- INFORMATION:
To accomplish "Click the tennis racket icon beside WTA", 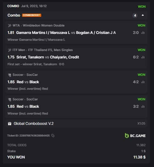I will click(10, 26).
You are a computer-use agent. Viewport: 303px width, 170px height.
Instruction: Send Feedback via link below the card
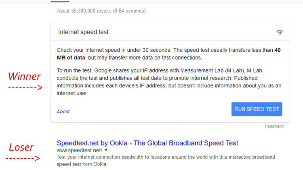tap(274, 126)
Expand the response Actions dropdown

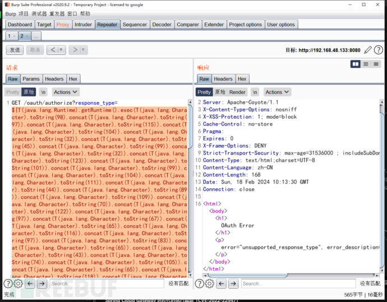coord(278,92)
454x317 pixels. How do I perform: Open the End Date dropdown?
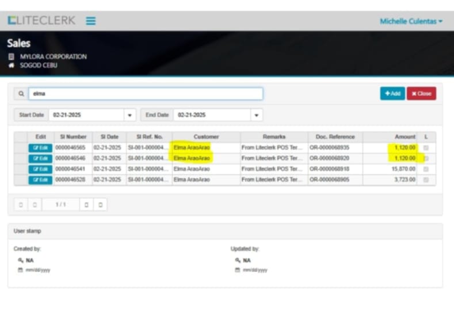[x=255, y=115]
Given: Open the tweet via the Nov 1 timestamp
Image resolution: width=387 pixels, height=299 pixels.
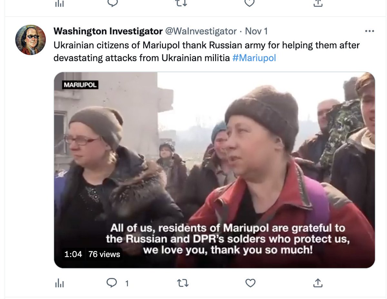Looking at the screenshot, I should [x=256, y=31].

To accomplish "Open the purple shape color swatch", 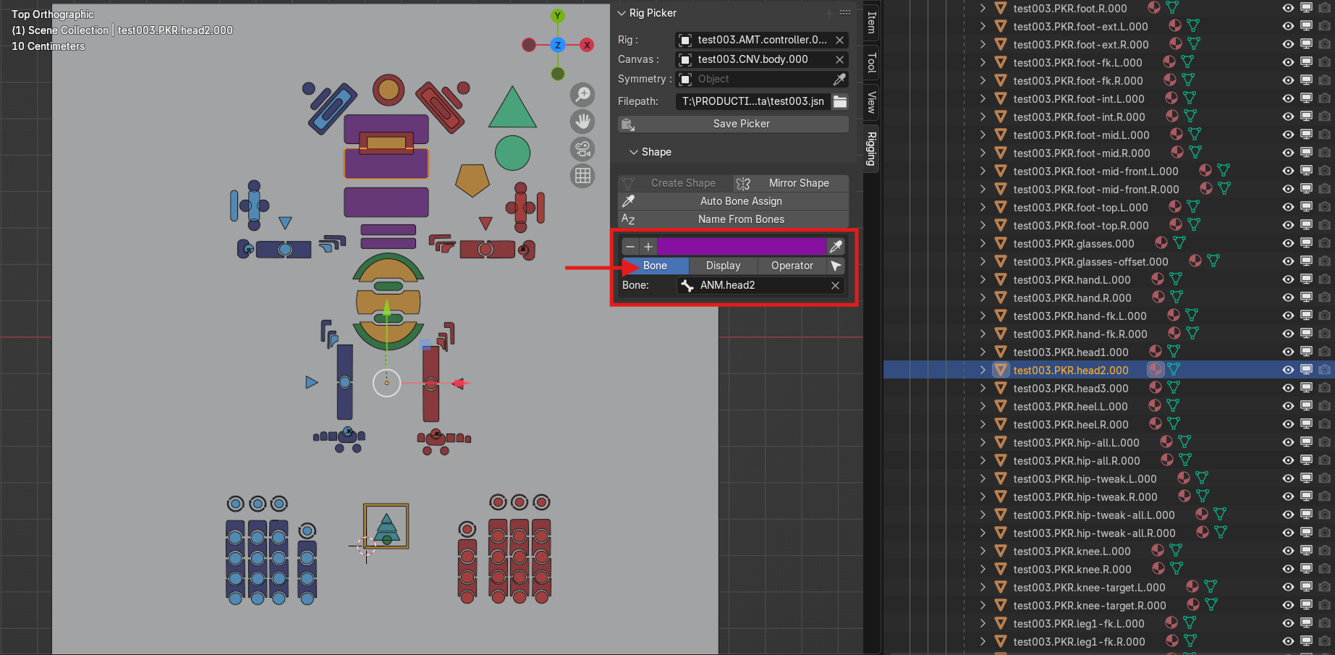I will 742,247.
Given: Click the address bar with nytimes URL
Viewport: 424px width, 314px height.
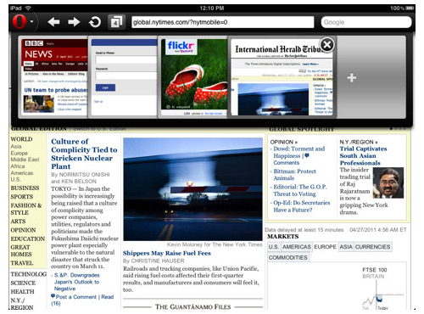Looking at the screenshot, I should (223, 22).
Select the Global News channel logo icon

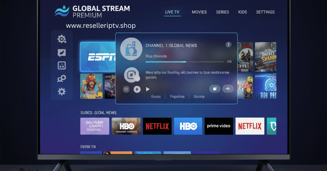[x=131, y=49]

- TASK TO COMPLETE: Every line in the data above that contains the word "Given" should be copied.

- FINISHED TASK:
Given: Open the tweet via the Nov 1 timestamp
Given: Click the address bar with nytimes URL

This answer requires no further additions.